### Data for review

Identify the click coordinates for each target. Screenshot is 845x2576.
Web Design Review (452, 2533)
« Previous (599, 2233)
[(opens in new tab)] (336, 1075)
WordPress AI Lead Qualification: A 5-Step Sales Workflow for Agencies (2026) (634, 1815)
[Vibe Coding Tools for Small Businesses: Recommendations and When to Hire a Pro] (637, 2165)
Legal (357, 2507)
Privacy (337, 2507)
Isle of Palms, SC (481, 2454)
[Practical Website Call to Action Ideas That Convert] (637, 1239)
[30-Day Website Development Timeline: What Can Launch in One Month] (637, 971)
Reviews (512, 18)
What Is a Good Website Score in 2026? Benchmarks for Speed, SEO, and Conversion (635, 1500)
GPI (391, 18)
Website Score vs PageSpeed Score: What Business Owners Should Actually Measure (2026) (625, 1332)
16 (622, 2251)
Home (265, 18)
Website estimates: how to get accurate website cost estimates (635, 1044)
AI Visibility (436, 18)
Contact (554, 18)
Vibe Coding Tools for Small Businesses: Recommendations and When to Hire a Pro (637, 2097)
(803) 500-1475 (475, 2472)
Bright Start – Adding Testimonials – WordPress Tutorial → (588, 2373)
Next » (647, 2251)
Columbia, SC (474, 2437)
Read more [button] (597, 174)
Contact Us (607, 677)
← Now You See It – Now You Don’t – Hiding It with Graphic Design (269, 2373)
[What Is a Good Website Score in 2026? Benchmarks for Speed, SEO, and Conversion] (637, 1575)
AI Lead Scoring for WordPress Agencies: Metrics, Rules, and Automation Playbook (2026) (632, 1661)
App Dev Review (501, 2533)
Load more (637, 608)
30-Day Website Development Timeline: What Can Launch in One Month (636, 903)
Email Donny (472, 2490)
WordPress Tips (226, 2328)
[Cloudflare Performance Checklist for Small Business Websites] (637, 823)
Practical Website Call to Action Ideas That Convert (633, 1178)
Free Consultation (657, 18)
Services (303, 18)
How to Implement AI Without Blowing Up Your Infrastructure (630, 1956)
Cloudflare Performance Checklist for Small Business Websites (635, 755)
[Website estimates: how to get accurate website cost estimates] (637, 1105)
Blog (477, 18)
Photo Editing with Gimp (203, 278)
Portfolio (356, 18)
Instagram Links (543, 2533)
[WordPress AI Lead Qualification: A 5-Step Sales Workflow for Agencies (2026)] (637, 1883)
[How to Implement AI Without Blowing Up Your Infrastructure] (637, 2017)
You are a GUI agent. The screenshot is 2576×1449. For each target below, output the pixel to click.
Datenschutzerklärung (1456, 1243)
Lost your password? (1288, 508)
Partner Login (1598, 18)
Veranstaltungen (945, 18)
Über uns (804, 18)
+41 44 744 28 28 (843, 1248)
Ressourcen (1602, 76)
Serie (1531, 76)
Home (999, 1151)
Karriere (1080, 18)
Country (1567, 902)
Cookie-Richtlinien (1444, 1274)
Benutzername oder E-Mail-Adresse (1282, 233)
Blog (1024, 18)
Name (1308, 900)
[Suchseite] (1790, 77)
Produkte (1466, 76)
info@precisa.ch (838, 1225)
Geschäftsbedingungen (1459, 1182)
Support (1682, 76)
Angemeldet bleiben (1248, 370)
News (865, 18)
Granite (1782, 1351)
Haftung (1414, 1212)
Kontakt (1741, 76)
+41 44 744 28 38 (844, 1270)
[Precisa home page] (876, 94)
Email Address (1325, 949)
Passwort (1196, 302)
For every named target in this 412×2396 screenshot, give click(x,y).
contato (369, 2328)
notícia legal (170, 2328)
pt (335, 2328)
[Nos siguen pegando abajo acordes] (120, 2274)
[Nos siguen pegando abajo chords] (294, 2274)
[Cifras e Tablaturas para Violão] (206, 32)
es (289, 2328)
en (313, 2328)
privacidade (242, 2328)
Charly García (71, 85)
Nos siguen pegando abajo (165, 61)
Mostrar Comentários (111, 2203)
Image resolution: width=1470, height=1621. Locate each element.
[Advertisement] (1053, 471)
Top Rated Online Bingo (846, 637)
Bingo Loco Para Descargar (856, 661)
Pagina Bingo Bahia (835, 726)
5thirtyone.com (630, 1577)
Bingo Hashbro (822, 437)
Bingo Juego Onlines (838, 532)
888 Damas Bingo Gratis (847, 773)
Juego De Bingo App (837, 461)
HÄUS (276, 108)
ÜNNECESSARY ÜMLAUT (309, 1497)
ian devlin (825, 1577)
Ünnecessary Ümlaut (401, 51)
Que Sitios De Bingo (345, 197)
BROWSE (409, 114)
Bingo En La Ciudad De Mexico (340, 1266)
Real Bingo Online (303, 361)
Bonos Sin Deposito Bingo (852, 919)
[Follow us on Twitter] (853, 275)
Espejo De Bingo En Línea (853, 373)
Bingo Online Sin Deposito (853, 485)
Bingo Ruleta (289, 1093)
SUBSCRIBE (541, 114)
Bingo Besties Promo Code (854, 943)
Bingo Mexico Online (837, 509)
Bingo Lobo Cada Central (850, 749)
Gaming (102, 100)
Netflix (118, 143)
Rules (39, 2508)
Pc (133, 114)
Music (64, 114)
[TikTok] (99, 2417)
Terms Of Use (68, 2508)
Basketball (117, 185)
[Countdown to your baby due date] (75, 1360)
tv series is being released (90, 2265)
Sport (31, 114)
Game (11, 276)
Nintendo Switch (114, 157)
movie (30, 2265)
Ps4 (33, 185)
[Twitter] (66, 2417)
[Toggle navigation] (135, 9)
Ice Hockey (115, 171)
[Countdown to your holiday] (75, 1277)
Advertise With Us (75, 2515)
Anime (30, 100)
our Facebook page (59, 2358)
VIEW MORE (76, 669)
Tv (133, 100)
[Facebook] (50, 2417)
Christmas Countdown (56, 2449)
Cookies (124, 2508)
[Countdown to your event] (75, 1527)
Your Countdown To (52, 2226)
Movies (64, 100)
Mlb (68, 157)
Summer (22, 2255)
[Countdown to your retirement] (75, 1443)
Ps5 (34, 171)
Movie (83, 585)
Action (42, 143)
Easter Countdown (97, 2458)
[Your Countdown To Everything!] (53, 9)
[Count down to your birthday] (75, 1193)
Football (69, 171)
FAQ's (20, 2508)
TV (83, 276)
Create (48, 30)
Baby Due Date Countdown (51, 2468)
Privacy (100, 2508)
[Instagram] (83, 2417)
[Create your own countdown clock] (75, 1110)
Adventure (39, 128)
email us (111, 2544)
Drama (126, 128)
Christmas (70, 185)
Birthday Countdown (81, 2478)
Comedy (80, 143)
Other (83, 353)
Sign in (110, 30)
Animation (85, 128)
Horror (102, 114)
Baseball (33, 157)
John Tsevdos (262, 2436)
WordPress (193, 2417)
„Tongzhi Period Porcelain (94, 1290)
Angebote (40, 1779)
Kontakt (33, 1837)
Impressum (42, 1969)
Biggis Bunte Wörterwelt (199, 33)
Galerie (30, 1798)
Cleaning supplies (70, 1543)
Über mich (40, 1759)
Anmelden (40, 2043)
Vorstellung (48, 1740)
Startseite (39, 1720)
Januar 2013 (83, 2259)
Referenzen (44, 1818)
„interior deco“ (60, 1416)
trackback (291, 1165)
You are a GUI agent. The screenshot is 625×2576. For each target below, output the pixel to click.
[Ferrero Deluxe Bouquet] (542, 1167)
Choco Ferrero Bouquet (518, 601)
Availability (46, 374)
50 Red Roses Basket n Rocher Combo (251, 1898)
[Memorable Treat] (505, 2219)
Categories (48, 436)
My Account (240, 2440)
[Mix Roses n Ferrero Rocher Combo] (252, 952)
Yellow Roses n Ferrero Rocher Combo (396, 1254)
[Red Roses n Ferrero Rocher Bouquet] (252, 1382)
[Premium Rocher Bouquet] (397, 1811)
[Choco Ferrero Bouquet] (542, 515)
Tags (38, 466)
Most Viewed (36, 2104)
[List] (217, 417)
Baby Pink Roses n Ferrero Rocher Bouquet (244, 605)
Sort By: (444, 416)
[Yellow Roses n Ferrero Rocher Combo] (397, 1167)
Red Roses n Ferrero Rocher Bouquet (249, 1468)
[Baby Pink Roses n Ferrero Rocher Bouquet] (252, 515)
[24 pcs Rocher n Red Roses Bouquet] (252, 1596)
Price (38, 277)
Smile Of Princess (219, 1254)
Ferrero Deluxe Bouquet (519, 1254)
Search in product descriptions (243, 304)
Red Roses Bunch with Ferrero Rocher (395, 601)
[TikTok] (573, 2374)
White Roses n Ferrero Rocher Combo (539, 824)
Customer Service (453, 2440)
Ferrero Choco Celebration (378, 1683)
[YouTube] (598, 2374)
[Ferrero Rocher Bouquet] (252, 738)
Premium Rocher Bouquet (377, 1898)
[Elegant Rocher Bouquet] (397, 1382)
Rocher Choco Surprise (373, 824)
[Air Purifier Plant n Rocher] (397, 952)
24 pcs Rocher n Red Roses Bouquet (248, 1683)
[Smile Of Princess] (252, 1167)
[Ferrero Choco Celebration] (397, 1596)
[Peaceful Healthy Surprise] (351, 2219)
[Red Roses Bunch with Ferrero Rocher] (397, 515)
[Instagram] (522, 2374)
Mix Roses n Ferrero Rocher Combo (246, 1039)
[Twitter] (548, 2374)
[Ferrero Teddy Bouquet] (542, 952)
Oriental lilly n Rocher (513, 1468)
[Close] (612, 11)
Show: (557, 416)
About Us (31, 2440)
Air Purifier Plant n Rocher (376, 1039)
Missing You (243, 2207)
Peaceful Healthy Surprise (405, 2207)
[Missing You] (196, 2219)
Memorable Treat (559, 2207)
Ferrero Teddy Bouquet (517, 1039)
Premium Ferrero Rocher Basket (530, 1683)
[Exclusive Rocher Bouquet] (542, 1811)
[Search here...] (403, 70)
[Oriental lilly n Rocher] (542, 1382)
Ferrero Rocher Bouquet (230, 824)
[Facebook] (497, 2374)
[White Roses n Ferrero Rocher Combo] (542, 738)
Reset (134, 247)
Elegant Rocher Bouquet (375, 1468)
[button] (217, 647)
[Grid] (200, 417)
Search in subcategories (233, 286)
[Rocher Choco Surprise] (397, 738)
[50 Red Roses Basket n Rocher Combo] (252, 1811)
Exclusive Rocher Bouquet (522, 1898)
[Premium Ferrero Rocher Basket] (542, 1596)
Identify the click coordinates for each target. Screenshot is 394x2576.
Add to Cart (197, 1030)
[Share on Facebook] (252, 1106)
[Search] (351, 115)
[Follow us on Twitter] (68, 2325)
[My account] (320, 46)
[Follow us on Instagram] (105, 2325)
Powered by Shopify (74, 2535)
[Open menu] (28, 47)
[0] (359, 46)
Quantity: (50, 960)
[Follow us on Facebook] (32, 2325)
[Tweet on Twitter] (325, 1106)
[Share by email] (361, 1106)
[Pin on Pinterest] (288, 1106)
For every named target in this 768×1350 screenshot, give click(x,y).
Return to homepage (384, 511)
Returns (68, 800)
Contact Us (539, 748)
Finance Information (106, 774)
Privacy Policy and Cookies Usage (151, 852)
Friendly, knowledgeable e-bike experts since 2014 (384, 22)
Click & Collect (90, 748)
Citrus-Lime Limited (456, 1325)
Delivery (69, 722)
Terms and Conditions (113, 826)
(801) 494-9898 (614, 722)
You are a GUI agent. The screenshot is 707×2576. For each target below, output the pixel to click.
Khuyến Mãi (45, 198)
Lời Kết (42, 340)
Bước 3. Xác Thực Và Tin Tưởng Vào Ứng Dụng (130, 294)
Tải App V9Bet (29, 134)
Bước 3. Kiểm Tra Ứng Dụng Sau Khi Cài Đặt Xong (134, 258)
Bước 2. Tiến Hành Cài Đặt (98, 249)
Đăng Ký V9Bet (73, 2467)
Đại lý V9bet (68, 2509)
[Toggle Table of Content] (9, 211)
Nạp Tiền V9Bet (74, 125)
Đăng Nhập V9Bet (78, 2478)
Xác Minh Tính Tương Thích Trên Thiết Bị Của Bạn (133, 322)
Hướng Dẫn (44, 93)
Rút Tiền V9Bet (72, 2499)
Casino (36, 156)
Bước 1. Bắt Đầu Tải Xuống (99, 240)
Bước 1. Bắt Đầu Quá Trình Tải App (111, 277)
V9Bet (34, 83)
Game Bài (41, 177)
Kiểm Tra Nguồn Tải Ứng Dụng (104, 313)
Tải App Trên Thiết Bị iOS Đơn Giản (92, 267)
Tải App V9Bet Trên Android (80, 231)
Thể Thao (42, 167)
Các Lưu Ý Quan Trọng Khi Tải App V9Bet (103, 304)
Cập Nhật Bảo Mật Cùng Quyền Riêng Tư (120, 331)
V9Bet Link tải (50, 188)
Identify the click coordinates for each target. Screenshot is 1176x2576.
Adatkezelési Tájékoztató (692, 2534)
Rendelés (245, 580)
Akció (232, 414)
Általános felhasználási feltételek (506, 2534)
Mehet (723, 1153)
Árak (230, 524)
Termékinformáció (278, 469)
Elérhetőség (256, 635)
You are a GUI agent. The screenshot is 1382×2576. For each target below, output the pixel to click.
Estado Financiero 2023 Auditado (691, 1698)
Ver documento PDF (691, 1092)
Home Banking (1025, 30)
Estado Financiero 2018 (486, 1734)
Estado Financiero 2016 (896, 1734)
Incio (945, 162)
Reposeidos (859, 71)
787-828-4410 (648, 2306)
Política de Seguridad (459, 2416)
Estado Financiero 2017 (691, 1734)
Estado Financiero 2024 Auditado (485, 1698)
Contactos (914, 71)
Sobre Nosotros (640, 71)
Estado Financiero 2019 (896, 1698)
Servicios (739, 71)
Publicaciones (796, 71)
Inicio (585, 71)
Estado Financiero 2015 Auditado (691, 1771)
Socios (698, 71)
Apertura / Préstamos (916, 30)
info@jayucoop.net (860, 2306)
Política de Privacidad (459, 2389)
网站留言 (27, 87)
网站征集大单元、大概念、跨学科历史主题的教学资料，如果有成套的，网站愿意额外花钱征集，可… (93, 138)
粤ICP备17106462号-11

######

## Your assignment:
The stretch of entries above that starts with the line containing "Create (48, 30)" and goes on through the line containing "Über mich (40, 1759)" is to be transcribed exactly, and no other line is to be transcribed.

## Response for this exercise:
Create (48, 30)
Baby Due Date Countdown (51, 2468)
Privacy (100, 2508)
[Instagram] (83, 2417)
[Create your own countdown clock] (75, 1110)
Adventure (39, 128)
email us (111, 2544)
Drama (126, 128)
Christmas (70, 185)
Birthday Countdown (81, 2478)
Comedy (80, 143)
Other (83, 353)
Sign in (110, 30)
Animation (85, 128)
Horror (102, 114)
Baseball (33, 157)
John Tsevdos (262, 2436)
WordPress (193, 2417)
„Tongzhi Period Porcelain (94, 1290)
Angebote (40, 1779)
Kontakt (33, 1837)
Impressum (42, 1969)
Biggis Bunte Wörterwelt (199, 33)
Galerie (30, 1798)
Cleaning supplies (70, 1543)
Über mich (40, 1759)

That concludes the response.